Essoufflée, car, revenant de faire des emplettes au bourg, elle se trouvait un peu en retard, en déployant sa serviette Ludivine annonça :

— La nouvelle du jour : notre grand homme est ici… Eh bien ! oui, le général.

— Tu l’as rencontré ?

— Non, mais je tiens son arrivée de la métayère de la Saulaie qui allait aux provisions.

— Ce doit être lui alors que j’ai rencontré ce matin, dit Louise. Haute taille, moustache grise, la rosette… Il sortait du cimetière.

— Excepté quand il fait campagne — ce qui lui arrive le plus souvent possible — chaque année il vient visiter ses tombes. C’est bien vraiment un enfant de Bruyères, le général Thierry. Tous les siens y sont enterrés.
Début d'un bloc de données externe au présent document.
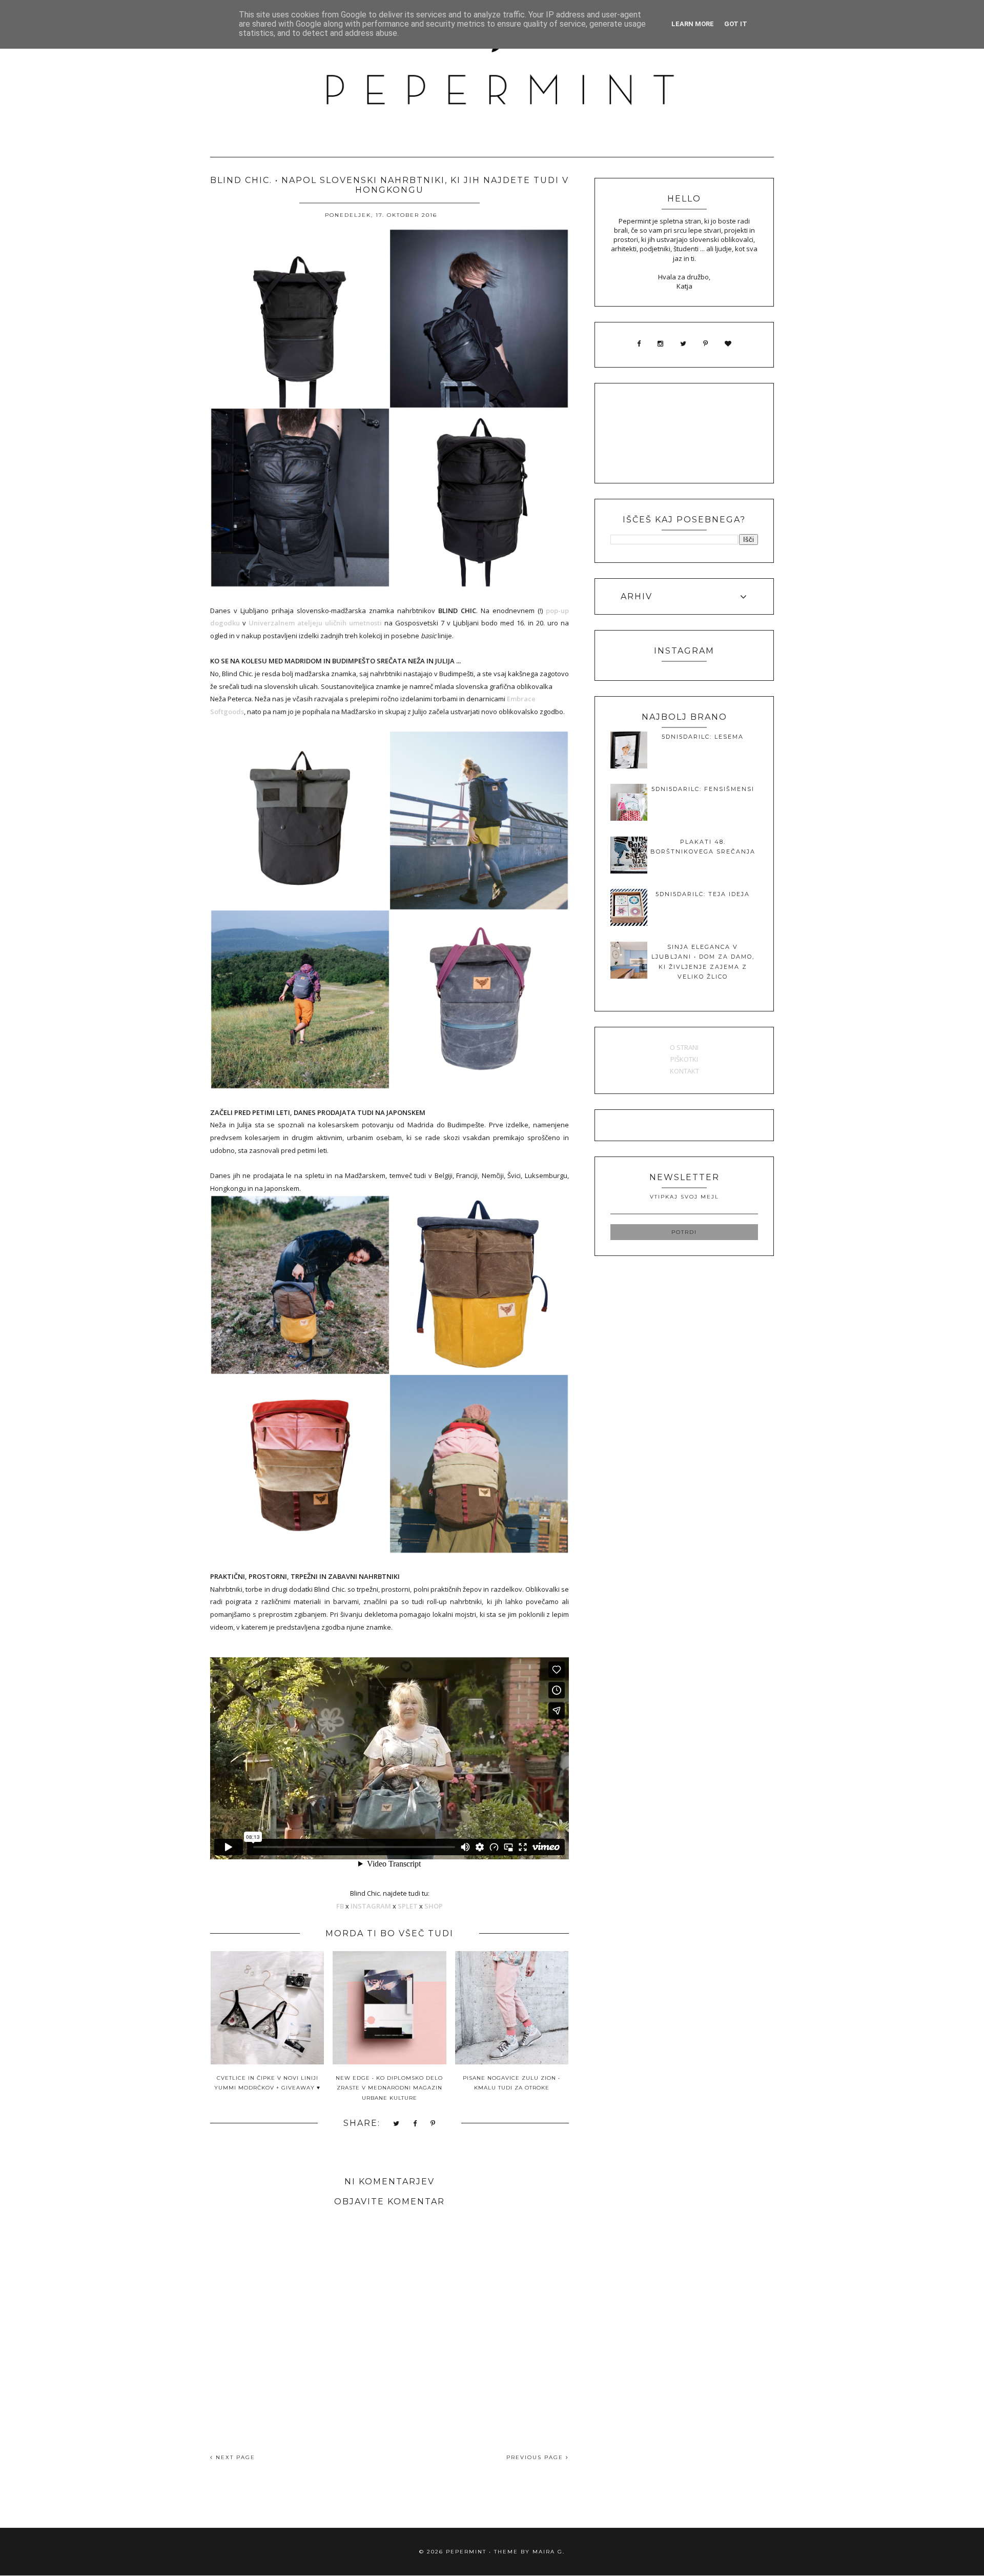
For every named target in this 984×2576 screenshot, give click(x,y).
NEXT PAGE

Puis il règle les affaires de sa propriété, peu de chose en somme, et il regagne sa garnison.

— Cette fois-ci, paraît-il, c’est pour demeurer plusieurs mois.

— Par exemple !… Il serait donc en disponibilité ?

— Vous pensez bien, papa, que l’excellente Théodeberte, quoique verbeuse, ne m’en a pas dit aussi long, et pour cause, mais seulement qu’il est souffrant et a besoin de repos.

— Souffrant ? Cela ne lui ressemble guère. Un vrai « Français », Thierry, un chêne…

— Enfin, c’est sûr qu’il va faire séjour, car il a amené ses chevaux.

— Ce brave Thierry ! s’exclama le notaire, cela me fera plaisir de le voir autrement qu’à la volée. C’est que nous sommes de vieux camarades. On a polissonné ensemble à la sortie de l’école des Frères, puis usé ses fonds de culotte sur les bancs du collège. Une bonne vieille famille d’ici, les Thierry, maîtres de poste, de père en fils, et déjà propriétaires de la Saulaie avant la Révolution. Le grand-père était parti volontaire en 92 ; il a été tué à Leipzig, colonel des voltigeurs de la jeune garde. Un autre, établi au chef-lieu, où il avait une grande entreprise de roulage, y a commandé la garde nationale pendant la Restauration. Un troisième, plus jeune, a été retraité chef d’escadron de gendarmerie. Quant au père de Charles, il a été trente ans juge de paix à Bruyères, et a vécu assez pour voir son fils devenir général.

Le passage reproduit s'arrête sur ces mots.